麺屋KABOちゃん 其の552014/02/14 01:01:00

花の季さんの「味噌スペシャル」も後半。 前半では3軒の御店に伺ったが、此の週はKABOちゃんだけの予定。 でも、此の夜のワンチャンスと云う状況。 シャッターには遅刻して仕舞ったが、交差点でタローさんと遭遇して一緒に入店。 既に御二人が、限定の「蔵出し味噌2014」を召し上がって居る。 カボちゃんが注文も訊かずに造って呉れたのが此。

麺屋KABOちゃん 其の55-1

麺屋KABOちゃん 其の55-2
先ず「混ぜそば」として喰べて、次に漬汁の味噌を溶いて「つけ麺」で頂き、最後に漬汁を丼に明けて、味噌ラーメンとして締める。 と、云うのが御作法だとインストラクションして頂いた。 花の季さんの味噌で拵えた肉味噌、菜の花(飯田さんも使われて居たが、春っぽくてタイムリー)で飾られた作品。 白いのは何かしらん。 散らして有るのは柚子だね。 崩して仕舞うのは勿体無いが、マゼマゼする。 おぅ、甘い酒糟の香りが漂って来る。 充分に混ぜた処で口に運ぶ。 ! 此は美味しい。 酒糟の旨味がはっきりと伝わって来る。 白いのは…何と酒糟をヨーグルトと豆乳で溶かして居るのだそうだ。 酒粕がミルク系のテイストにマッチするだろうと云う計算はバッチリだった。 勿論、酒糟だけではない味のアクセントの付け方も流石の巧みさだ。 柚子が上手く効いて居る。 続いて、漬汁に浸って居る味噌を溶く。 味噌ダレでは無く、味噌其物の味わいで頂くと云う趣向。 味噌自体の良さは無論有るが、大胆な造りだ。 シャブな漬汁と云う案は蔦由来なのかも知れないが、具現化したのは紛れも無くカボちゃんの腕で有る。 占地茸が浮かぶ味噌スープとしても一級だが、酒糟の味の付いた麺を落とすと、其のコラボレーションが素晴らしいのが良く判る。 ストレートな味噌が酒糟の甘味を確りと受け止めて、昇華させる。 見事なデザインなのだ。 そして最後に丼に残した麺に漬汁を明けるのだ。 何がどう違うのかは判らないのだが、印象が変わって、確かに「味噌ラーメン」っぽく為るのが面白い。 勿論、汁完だが、此迄にカボちゃんが提饗して呉れた作品の中でベストだと思う。 佳き喰材を得て其れを活かせる、腕が確かな物に為って来たのだ!

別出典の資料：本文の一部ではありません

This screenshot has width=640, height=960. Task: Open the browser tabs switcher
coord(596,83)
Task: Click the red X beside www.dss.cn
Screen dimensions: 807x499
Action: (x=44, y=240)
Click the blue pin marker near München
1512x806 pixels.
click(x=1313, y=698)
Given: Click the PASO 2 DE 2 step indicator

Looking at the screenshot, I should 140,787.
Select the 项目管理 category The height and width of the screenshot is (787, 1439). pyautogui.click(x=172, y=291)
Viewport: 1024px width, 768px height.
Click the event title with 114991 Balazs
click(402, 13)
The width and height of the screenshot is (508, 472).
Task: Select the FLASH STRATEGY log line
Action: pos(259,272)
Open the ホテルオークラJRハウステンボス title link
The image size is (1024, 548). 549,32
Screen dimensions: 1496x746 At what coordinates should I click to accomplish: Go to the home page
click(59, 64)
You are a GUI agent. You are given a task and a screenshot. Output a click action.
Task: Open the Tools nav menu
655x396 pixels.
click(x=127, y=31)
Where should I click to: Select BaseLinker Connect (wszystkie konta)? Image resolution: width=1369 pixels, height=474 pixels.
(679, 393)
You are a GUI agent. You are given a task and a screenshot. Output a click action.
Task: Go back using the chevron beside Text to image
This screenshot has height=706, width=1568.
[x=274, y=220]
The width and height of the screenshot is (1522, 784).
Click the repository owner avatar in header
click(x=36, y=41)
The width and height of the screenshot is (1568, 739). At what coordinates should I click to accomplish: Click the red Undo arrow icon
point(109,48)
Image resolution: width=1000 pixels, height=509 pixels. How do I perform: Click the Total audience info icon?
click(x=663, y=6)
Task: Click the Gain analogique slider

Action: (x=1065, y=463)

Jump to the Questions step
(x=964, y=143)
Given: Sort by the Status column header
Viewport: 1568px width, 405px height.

紫 くろ喜 其の312014/02/14 23:23:00

天気予報は当り、バレンタインデーは再び大雪の気配。
紫 くろ喜 其の31-1
早朝から湿った雪が降って居る。 一番電車の乗客だけが傘を差さずに駅へ着けた様だ。 オフィスへのルートは大周りでも、雪に濡れないコースを採る。 斯くも雪を嫌って歩いて居るのだが、「紫」だけは例外…。 でも、黒木さんが「雪なので、御待ち頂かずに喰べて頂ける様に」と30分早い開店をツイートして下さった。 こう云う心配りが黒木さんならでは、だ。 嬉しくて、タクシーを飛ばして店前に乗り付けて仕舞う。 最初こそボツボツ…と云う感じだったが、次々に到着される御客様が暖簾を見て、「おっ」と云う感じで入店される。 湿った雪では有っても寒いし、濡れるので、とても有難いサービスと感じ入る。 結局、前週と同じく東京でも27センチも積もって仕舞ったのだ。

紫 くろ喜 其の31-2

紫 くろ喜 其の31-3
今回のつけそばは、「鴨つけそば」のターン。 迷わず、此れ。 麺も春菊も極太メンマも鴨肉も… 何でもが至高の美味さ。 漬汁の風合や潜むオニオンコンフィ、酢橘、大きくカットされた葱… 仏蘭西麺麭用の小麦粉で打った低加水の麺、何も鴨(失礼)非の打ち処が無い作品。